27 Ekim 2017 Cuma

CUMHURİYET KUTLAMALARINI BOŞ VERİP SULTAN REŞAD'I ANMAK


[Haber görseli]


Merhaba; Türkiye Cumhuriyetin 94. kuruluş yıl dönümünü kutlamaya hazırlanırken Meclis Başkanı İsmail Kahraman "Sultan Reşad'ı ve dönemini anmak için Uluslararası sempozyum düzenliyor ve Cumhuriyeti kutlama davetiyeleri yerine bu sempozyumun davetiyelerini parlamento üyelerine kendi uygun gördüğü yerlere gönderiyor.
Tarihte yer alan padişahları 'eğer değiyorsa' anmak ve tarihi geçmişimizi bir şekilde hatırlamak gerekli olabilir; hatta gereklidir de; ama Sultan Reşad'ı anma toplantısını Cumhuriyetin kuruluş yıl dönümü anmalarına denk getirmek belli bir anlayışın ürünüdür.
Bu anlayış Cumhuriyetin kuruluşundan bu yana 'yönetimde dinin mi?' yoksa 'Çağdaş değerlerin ve aklın mı?' egemen olması gerekir mücadelesinin günümüzde devamını temsil ediyor.
Cumhuriyetin kuruluş yıllarında Mustafa Kemal ve ekibine iktidarı kaybedenlerin mücadelesi o yıllardan bu günlere hiç durmadan devam edip geldi ve bugün dinin devlet yönetimine referans olmasını isteyenler 'kendilerince' amaçlarına ulaştıklarını düşünerek böyle davranıyor.
Yarın Cumhuriyeti kutlamaya hazırlananlar 29 Ekim 1923 den bu yana süren bu iktidar mücadelesini doğru anlayamazsa bugün iktidar olanların ve onların eteğine tutunmuş olanların esas amaçlarının ne olduğunu da anlayamazlar.
Siyaset ancak kendi gerçeğinde doğru değerlendirilerek yapılırsa o ülkenin aydınlık geleceğine uygun sonuç alınabilir.
Yok 'kayıkçı kavgalarına kapılıp' gündemi kişisel hırs veya özlemlere göre değerlendirmeler öne çıkarsa içinde yaşadığımız ülkenin ve Türkiye Halkının başına çorap örmek isteyen emperyalist çevrelere işçilik yapmış olunur.
Çünkü Ortadoğu çok netameli bir bölge.
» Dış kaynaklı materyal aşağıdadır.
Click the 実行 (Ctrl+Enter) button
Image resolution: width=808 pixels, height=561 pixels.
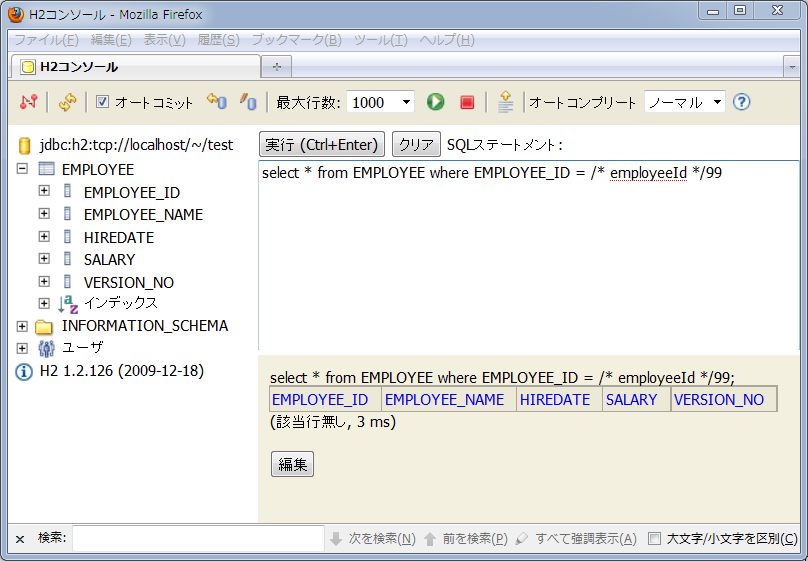[322, 145]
Bu bölgedeki enerji kaynaklarını ve bunların dağıtım yollarını kontrol altına alıp dünya ekonomisi üzerinde etkin olmak isteyen başta ABD olmak üzere Rusya ve ABD nin ortağı AB ülkeleri bu bölgede iktidar oyunu kurarken mutlaka bu oyunda Türkiye'ye de rol vermeyi düşünür ve ister.
Onların bu konuda en büyük handikabı Türkiye'de demokrasinin ve hukukun egemen olduğu parlamenter demokrasinin güçlü bir şekilde varlığıdır.
1960 yılındaki askeri darbenin ardında yatan gerçek 1950 yılında çok partili demokrasi deneyimi yaşayan Türkiye'nin bu başarıyı devam ettirip Ortadoğu ülkelerine 'kötü' örnek olmasıydı. Bunun önüne geçmek için 1960 yılında genç demokrasimizi boğsalayıp askeri darbelerin adeta alışkanlık haline gelmesini sağladılar.
Siz bakmayın AB nin Türkiye'ye demokrasi adına dayatmalarına. Onlar kendi kamu oylarına karşı zevahiri kurtarmak için öyle davranıyorlar.
Yoksa bilindiği gibi adım adım mevcut demokrasiyi rafa kaldırdığı cümlenin malumu ‘iktidar çevrelerinin de zaman zaman itiraf ettiği gibi’ AKP iktidarı sıkıştığında ona kol kanat germekten hiç geri kalmıyorlar.
Sonuç olarak diyeceğim; kutlamaya hazırlandığımız Cumhuriyetin kuruluşundan bu yana süreci ve toplumsal gerçeğimizi doğru kaynaklardan öğrenip bilgilenmek bir yurttaşlık görevidir.
Öteki gibi Cumhuriyetin kuruluşundan bu yana süreç ve toplumsal gerçekler hakkında doğru bilgi sahibi olmadan 94. kuruluş yıl dönümünü kutlamaya hazırlandığımız Cumhuriyeti eleştirmek de savunmak da bana göre sadece yobazlıktır.
Meclis Başkanının Cumhuriyetin kuruluş yıl dönümünü boş verip Sultan Reşat'ı anma toplantısına ağırlık vermesi bana bunları düşündürdü. Buradan ifade etmek istedim.